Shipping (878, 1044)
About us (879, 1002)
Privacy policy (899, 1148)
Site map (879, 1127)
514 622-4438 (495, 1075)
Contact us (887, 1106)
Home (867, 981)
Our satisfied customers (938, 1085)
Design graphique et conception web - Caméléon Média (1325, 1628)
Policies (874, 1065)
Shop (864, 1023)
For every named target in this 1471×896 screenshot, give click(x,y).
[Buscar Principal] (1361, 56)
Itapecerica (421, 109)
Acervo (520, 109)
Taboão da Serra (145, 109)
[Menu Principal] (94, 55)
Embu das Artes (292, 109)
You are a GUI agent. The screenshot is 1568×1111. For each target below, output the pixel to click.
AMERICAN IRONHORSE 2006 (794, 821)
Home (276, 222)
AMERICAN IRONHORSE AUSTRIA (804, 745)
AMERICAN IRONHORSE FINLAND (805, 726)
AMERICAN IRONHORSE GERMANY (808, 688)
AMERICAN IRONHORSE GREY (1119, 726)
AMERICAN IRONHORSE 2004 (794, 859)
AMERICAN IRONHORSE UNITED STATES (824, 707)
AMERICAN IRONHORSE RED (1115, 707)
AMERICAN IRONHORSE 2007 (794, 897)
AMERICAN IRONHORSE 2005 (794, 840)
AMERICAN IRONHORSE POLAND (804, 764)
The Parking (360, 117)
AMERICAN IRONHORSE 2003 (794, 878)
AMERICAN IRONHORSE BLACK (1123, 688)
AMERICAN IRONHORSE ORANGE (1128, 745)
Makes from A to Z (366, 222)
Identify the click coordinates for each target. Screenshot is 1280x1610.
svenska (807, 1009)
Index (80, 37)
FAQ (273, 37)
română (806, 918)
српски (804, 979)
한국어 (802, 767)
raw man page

+ + + +

● Do this:
Reproduce all of the items above line for line, with no changes.

● Result of this exercise:
Shipping (878, 1044)
About us (879, 1002)
Privacy policy (899, 1148)
Site map (879, 1127)
514 622-4438 (495, 1075)
Contact us (887, 1106)
Home (867, 981)
Our satisfied customers (938, 1085)
Design graphique et conception web - Caméléon Média (1325, 1628)
Policies (874, 1065)
Shop (864, 1023)
For every named target in this 1471×896 screenshot, give click(x,y).
[Buscar Principal] (1361, 56)
Itapecerica (421, 109)
Acervo (520, 109)
Taboão da Serra (145, 109)
[Menu Principal] (94, 55)
Embu das Artes (292, 109)
You are a GUI agent. The screenshot is 1568×1111. For each target below, output the pixel to click.
AMERICAN IRONHORSE 2006 (794, 821)
Home (276, 222)
AMERICAN IRONHORSE AUSTRIA (804, 745)
AMERICAN IRONHORSE FINLAND (805, 726)
AMERICAN IRONHORSE GERMANY (808, 688)
AMERICAN IRONHORSE GREY (1119, 726)
AMERICAN IRONHORSE 2004 (794, 859)
AMERICAN IRONHORSE UNITED STATES (824, 707)
AMERICAN IRONHORSE RED (1115, 707)
AMERICAN IRONHORSE 2007 (794, 897)
AMERICAN IRONHORSE 2005 (794, 840)
AMERICAN IRONHORSE POLAND (804, 764)
The Parking (360, 117)
AMERICAN IRONHORSE 2003 (794, 878)
AMERICAN IRONHORSE BLACK (1123, 688)
AMERICAN IRONHORSE ORANGE (1128, 745)
Makes from A to Z (366, 222)
Identify the click coordinates for each target. Screenshot is 1280x1610.
svenska (807, 1009)
Index (80, 37)
FAQ (273, 37)
română (806, 918)
српски (804, 979)
한국어 (802, 767)
raw man page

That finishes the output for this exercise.